Austin Public Health has issued recommendations on how to reduce the risk of heat exhaustion and heat stroke this summer.

  • Stay in shaded areas and avoid the sun.
  • Wear light clothing and a hat.
  • Never leave another person or an animal in a closed, parked vehicle.
  • Drink plenty of fluids, especially water, but avoid beverages that contain alcohol, caffeine or a lot of sugar.
  • Plan strenuous outdoor activities for early or late in the day when temperatures are lower.
  • Take frequent breaks when working outdoors.
  • If you are aware of elderly, more vulnerable people in your neighborhood check on them to see if they need additional assistance.

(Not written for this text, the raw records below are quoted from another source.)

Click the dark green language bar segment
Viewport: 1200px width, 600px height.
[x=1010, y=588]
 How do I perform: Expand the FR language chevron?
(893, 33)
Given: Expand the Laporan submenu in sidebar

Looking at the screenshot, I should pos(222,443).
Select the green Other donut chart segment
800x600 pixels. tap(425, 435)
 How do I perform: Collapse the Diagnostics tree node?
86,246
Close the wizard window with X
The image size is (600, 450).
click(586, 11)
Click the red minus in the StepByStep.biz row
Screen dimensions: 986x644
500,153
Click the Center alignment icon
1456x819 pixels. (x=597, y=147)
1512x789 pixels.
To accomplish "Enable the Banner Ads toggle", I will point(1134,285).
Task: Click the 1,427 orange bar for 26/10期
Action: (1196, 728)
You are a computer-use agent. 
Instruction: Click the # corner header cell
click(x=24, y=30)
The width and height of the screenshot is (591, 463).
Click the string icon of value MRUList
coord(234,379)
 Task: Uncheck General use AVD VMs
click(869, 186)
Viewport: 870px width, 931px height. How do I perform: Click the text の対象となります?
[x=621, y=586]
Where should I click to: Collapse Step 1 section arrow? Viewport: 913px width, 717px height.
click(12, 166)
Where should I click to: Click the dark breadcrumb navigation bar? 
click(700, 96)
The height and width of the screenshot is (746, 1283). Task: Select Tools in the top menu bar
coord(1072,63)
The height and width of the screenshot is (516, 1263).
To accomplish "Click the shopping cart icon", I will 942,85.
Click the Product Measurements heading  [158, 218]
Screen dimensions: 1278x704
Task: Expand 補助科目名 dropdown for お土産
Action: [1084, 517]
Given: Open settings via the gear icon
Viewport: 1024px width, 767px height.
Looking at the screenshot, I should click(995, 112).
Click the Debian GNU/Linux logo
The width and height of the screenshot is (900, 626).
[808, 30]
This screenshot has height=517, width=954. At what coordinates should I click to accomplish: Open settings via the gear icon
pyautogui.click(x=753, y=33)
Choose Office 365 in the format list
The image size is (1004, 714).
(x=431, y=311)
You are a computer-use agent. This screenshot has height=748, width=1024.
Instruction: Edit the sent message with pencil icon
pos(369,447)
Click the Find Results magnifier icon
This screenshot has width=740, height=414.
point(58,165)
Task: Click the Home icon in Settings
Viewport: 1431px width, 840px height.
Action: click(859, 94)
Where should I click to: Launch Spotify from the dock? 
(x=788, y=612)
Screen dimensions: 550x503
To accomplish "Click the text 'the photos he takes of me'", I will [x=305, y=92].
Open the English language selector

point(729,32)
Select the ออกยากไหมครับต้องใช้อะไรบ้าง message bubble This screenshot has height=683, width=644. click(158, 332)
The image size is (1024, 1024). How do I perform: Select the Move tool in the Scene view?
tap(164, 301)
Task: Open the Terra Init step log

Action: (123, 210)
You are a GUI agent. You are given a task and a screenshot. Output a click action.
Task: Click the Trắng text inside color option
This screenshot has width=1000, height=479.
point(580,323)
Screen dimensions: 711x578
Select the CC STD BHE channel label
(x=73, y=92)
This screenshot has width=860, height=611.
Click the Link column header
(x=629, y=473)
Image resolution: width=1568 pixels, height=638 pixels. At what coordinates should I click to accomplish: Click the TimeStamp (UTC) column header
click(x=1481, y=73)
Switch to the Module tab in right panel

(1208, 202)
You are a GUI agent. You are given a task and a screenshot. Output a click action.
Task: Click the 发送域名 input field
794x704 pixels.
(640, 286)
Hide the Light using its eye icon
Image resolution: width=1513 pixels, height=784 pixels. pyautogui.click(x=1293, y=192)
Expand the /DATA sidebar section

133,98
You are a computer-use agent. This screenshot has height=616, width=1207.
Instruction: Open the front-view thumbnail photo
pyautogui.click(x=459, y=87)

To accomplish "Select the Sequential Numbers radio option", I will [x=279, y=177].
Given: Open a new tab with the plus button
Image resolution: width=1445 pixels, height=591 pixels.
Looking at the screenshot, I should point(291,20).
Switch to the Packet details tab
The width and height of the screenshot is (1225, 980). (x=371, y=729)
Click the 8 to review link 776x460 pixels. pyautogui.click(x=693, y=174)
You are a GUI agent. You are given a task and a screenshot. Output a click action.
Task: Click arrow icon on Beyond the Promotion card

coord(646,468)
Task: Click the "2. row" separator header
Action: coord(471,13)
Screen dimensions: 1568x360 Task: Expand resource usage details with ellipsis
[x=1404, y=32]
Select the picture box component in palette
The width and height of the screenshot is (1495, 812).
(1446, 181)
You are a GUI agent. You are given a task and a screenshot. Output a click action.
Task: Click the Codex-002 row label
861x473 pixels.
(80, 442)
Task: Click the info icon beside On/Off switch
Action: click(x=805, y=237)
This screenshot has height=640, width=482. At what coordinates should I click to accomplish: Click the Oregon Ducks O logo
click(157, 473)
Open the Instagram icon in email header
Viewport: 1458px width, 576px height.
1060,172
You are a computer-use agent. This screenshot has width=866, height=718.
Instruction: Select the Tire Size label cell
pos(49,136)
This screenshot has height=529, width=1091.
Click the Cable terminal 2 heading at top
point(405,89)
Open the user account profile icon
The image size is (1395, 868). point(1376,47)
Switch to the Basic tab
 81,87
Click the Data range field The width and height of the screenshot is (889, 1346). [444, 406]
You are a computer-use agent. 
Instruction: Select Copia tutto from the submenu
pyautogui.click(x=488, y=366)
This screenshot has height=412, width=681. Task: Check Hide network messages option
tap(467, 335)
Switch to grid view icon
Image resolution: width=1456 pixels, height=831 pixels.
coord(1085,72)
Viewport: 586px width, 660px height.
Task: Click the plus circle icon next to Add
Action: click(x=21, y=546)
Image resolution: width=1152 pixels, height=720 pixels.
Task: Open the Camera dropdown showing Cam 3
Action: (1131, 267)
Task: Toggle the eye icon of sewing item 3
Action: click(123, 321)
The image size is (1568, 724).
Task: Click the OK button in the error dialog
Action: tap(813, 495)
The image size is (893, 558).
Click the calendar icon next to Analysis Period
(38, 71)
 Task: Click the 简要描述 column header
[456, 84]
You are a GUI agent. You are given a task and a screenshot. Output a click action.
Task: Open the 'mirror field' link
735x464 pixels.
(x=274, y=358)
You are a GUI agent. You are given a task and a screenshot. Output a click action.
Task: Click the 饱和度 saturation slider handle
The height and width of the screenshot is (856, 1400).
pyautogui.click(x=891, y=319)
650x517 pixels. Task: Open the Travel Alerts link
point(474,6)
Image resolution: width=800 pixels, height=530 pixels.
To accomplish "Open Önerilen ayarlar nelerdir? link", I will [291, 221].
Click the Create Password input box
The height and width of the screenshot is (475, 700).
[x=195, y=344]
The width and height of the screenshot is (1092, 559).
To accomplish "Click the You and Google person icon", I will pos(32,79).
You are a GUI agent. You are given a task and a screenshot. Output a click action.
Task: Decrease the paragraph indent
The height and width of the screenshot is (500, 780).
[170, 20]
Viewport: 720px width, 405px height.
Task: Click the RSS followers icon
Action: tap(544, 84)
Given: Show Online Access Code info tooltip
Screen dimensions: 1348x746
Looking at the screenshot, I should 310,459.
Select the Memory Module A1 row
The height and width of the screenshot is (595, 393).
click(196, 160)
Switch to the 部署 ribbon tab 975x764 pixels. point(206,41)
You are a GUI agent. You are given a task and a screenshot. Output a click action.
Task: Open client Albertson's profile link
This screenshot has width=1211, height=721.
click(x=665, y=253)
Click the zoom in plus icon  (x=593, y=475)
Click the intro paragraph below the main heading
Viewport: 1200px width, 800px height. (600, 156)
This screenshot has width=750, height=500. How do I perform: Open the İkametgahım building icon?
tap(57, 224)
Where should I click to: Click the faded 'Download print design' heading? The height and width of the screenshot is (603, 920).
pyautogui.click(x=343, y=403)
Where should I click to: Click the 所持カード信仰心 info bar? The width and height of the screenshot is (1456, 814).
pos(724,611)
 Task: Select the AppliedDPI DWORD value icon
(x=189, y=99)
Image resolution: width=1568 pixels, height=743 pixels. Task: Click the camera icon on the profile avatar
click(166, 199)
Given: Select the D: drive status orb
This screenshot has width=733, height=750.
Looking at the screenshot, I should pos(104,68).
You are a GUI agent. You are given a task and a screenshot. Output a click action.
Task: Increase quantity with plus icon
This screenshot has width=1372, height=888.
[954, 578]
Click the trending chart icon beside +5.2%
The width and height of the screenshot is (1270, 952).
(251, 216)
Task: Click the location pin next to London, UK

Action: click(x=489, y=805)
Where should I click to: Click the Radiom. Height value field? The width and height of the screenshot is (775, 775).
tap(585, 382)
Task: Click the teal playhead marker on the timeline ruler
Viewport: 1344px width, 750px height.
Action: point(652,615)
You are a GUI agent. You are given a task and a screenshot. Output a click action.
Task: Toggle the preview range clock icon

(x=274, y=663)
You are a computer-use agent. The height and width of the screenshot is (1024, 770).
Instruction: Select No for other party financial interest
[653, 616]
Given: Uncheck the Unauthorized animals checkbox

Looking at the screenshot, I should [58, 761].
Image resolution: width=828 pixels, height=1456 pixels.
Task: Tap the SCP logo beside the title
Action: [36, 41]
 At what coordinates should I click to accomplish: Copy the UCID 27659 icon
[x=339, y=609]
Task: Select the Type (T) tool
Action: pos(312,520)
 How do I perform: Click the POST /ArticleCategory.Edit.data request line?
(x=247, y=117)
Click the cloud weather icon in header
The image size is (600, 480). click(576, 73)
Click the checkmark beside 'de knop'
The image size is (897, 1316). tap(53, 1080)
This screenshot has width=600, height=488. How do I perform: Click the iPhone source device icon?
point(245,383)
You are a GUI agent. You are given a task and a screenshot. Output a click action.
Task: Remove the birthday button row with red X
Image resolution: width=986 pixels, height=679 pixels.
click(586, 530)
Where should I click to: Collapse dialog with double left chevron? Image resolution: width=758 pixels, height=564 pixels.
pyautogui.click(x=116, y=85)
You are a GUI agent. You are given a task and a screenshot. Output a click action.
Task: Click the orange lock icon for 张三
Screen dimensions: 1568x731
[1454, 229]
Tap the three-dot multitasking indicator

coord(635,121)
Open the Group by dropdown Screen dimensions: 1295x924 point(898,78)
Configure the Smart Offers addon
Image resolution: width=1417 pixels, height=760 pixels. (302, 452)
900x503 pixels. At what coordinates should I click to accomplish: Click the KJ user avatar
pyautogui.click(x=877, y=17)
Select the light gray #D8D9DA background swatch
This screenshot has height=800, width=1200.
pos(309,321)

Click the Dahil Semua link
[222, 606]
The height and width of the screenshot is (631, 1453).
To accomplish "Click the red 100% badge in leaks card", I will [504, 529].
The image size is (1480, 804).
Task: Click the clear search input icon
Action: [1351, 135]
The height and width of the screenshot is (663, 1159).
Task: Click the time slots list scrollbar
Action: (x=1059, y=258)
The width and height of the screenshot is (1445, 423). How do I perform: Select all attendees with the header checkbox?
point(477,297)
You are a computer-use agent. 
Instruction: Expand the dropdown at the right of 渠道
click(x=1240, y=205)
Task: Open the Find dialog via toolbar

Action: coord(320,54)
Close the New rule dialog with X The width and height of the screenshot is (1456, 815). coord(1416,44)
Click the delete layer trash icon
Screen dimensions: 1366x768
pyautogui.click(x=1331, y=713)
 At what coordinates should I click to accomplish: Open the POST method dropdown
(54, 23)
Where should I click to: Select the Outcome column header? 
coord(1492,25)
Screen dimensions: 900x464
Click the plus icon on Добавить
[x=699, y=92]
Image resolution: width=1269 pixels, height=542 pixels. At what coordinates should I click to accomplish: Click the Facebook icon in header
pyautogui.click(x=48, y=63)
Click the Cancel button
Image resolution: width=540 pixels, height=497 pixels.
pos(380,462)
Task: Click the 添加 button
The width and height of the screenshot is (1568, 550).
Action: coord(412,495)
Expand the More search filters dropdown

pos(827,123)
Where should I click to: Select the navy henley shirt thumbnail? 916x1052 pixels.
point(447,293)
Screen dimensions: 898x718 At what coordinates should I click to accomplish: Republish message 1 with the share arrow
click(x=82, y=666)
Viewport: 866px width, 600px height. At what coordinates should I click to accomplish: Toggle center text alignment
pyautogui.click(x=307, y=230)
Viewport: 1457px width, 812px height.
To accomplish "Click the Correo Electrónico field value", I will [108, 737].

  • Allow your pet to stay inside in air-conditioned comfort during the heat of the day. If that’s not possible, make sure your pet always has access to shade and plenty of fresh, cool water.
  • At the first signs of heat illness (dizziness, nausea, headaches, muscle cramps), seek a cooler location, rest for a few minutes and slowly drink a cool beverage. Seek medical attention immediately if conditions do not improve.
  • Take advantage of the cooling power of water. Fill buckets or basins and soak your feet. Wet towels and bandanas can have a cooling effect when placed on the shoulders or head. Take cool showers or baths, and consider using a spray bottle filled with cold water to cool off throughout the day.